Frequently Asked Questions
Should I block AI crawlers from training data?
This is a legitimate choice if you have proprietary content you don't want used in AI model training. The tradeoff: blocking training crawlers (Common Crawl, Google-Extended for Gemini training) may also reduce your citation probability in those engines' search products. For most marketing sites, the citation benefit of full AI crawler access outweighs the training data concern.
Does page speed affect AI citation rates?
Yes, but indirectly. AI crawlers have crawl budgets and timeout thresholds. Pages that load slowly may be incompletely indexed or skipped in favor of faster-loading competitor pages. Core Web Vitals optimization is part of technical GEO — not because AI engines weight CWV directly, but because slow pages are crawled less reliably.

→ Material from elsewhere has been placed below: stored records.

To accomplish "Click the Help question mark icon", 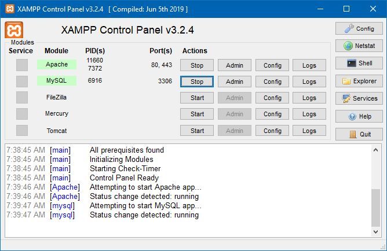I will [x=359, y=116].
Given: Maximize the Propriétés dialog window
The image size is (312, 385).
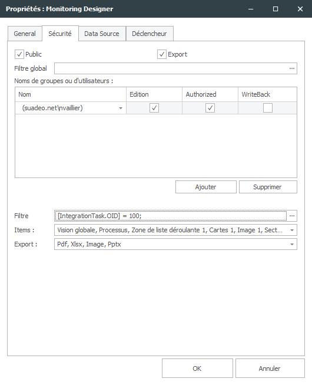Looking at the screenshot, I should point(276,9).
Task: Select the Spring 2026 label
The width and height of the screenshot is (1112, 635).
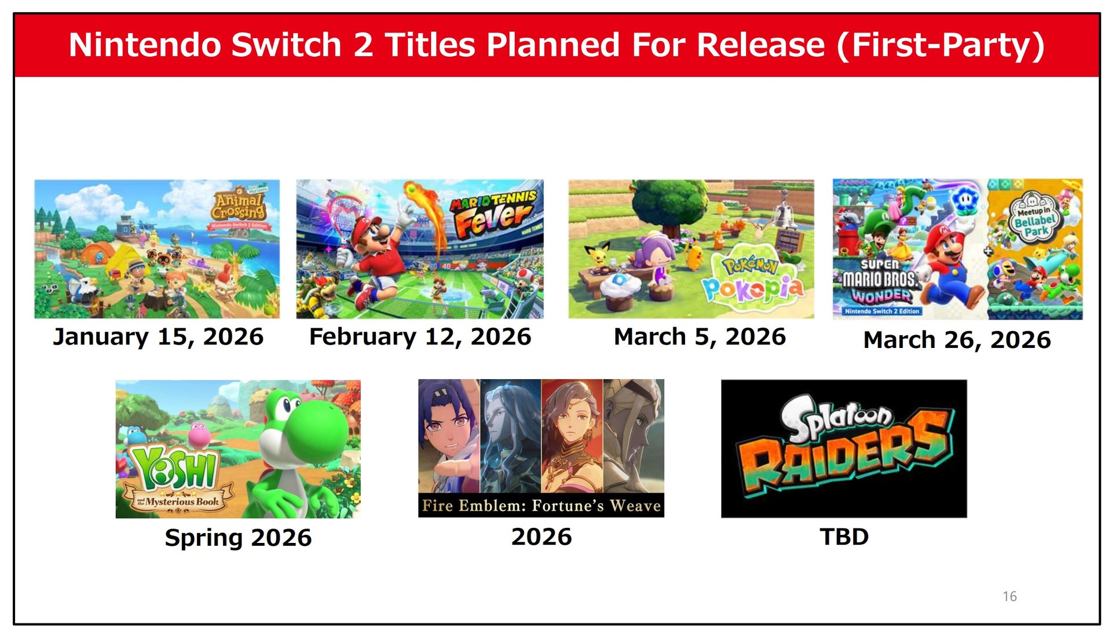Action: point(238,538)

My site uses React/Next.js — is JavaScript rendering a problem?
Server-side rendering (SSR) in Next.js produces full HTML that AI crawlers can read without executing JavaScript — this is fine. Client-side rendering (CSR) where the page renders in the browser after a JavaScript bundle executes is problematic for AI crawlers. If your Next.js pages use SSR or static generation, you're in good shape. If they use CSR or have significant hydration delays, a technical audit should identify which pages are partially invisible to AI crawlers.
How often does schema markup need to be updated?
Schema types don't change frequently, but schema content needs to stay current. Author names, product names, pricing (if included), aggregate ratings, and dateModified fields should update with the content. A page with a datePublished of 2023 and no dateModified will be treated as stale by AI models that weight recency — even if the content was updated last week. Cintra includes schema maintenance in all publishing workflows.